I cannot believe that I leave Estonia for good in a month. I know this is how things go, and how people said it would. But to be in the cross paradox of everything is a little mind blowing. The first days of ice, snow, and sledding seem like a year ago, but it feels like I've only been here a couple of weeks all at the same time. Last week I was more than ready to come home. I was just done being here, I'm sure you all know what I mean. But now that days are flying past, I'm realizing the people and aspects of life here that I will miss.

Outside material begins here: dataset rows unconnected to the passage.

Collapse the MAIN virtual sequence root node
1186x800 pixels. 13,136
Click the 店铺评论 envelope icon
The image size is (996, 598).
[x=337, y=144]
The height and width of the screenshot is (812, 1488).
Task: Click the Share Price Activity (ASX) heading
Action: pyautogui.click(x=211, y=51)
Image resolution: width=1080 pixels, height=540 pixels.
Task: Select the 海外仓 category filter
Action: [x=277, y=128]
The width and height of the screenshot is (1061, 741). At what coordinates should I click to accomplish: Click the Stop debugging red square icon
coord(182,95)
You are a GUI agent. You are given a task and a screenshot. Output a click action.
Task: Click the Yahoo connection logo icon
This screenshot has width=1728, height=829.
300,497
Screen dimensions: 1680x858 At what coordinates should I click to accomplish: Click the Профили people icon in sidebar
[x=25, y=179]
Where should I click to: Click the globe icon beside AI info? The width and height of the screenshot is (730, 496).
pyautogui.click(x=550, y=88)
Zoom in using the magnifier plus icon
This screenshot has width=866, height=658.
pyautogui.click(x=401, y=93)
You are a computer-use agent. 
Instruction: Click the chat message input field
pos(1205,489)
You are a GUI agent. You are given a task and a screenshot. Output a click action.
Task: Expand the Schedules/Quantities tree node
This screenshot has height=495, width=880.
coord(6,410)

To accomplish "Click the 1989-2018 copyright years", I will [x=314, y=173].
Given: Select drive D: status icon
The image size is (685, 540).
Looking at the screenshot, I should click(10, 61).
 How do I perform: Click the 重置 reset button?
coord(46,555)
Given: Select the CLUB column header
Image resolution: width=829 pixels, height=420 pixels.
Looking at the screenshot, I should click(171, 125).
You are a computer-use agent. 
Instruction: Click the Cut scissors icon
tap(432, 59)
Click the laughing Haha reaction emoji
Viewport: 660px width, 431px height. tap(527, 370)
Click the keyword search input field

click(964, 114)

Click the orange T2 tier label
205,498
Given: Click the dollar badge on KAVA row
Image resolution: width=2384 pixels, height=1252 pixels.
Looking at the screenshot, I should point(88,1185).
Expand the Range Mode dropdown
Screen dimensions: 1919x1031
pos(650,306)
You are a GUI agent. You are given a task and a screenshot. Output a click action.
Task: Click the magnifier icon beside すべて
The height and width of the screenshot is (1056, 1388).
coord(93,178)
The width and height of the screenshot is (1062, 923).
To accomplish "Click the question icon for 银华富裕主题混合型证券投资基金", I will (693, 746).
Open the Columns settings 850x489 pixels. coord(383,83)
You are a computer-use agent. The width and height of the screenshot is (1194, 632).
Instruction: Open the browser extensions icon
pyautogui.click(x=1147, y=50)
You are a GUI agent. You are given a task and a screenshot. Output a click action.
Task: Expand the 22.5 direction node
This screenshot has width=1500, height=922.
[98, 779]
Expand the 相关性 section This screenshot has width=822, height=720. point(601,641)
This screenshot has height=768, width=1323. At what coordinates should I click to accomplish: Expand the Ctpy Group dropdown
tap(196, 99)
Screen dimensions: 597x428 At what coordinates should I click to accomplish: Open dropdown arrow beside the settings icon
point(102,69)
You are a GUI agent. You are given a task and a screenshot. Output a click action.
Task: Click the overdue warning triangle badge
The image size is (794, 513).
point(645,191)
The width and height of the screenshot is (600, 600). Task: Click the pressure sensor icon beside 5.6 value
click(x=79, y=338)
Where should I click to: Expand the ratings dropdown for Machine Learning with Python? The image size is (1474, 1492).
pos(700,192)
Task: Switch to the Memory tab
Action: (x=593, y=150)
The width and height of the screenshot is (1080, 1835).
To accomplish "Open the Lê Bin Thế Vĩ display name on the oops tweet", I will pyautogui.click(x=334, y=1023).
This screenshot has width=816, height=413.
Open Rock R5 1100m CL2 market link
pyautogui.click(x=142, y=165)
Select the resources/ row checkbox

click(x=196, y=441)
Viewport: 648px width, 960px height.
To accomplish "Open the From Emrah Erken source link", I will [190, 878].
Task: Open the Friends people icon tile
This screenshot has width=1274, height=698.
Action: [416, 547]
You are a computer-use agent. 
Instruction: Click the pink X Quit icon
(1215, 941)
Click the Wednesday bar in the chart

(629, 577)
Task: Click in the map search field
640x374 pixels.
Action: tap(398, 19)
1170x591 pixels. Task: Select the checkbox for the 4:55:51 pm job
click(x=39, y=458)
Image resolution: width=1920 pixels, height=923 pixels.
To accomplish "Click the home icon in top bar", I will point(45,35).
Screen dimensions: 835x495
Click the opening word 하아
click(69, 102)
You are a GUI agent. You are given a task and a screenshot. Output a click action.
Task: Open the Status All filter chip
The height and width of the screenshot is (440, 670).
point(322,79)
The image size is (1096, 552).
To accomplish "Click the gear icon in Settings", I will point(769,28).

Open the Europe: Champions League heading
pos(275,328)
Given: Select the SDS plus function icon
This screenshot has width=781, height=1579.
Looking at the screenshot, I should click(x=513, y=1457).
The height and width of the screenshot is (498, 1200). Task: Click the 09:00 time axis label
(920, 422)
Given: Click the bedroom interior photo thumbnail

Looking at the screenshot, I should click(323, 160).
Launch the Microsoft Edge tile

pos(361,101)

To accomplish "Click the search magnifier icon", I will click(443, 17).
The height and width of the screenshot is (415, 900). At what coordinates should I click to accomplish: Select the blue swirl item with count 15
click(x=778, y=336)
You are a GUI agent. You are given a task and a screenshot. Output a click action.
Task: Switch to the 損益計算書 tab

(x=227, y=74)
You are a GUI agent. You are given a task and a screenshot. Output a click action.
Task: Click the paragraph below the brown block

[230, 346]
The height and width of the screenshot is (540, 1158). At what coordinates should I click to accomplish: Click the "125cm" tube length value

Spring has finally truly come to us. I think my concentration and focus on school work faded along with the cold. All I want to do now is be outside, and doing really anything other than sitting at my desk working. I have only 2 more papers of my Tartu University career, but it is just not getting done. I still find it strange that I never had a true test/exam this whole semester. The only things I have been graded on are papers, papers, papers, one essay exam, and one oral exam. This oral exam was for Archeology of the Ancient Near East, and my first one ever. The whole process was quite intimidating, and hopeless if you hadn't studied. This is how it went: the four of us that showed up for the exam sat in front of the professor as he wrote 5 subjects on the board. We volunteered for what order we would go in, and then picked a subject. With this subject, you were to say everything you could on the matter, and then wait for you slow and painful interrogation. I happily made it out with a B, but not with my pride. If this class was truly critical for my major I think I would have been mortified, but since it wasn't, the whole process was actually amusing. Our professor made every one of us look like idiots, no matter how smart the student. And it's not even that he was trying to, he was quite nice about the whole humiliation.
I've been trying to think some more about the culture here in Estonia and how to evaluate it. I have a friend who is currently in New Zealand, and when I asked him about the people there, he said that they were both similar to and different from Americans, but he couldn't pin point the "why" of either. I think this describes exactly my experience. Every where I have gone this semester, it seems that there are obvious differences and similarities to America, but then this whole underlying layer of subtleties that I can't put my finger on. I think similarities between places I have visited and home might have a lot to do with globalization mixing up all kinds of cultures. There are distinct foods and styles that belong to countries, but they have all been traded and spread around. It becomes hard to weed out what belongs to a country and what doesn't.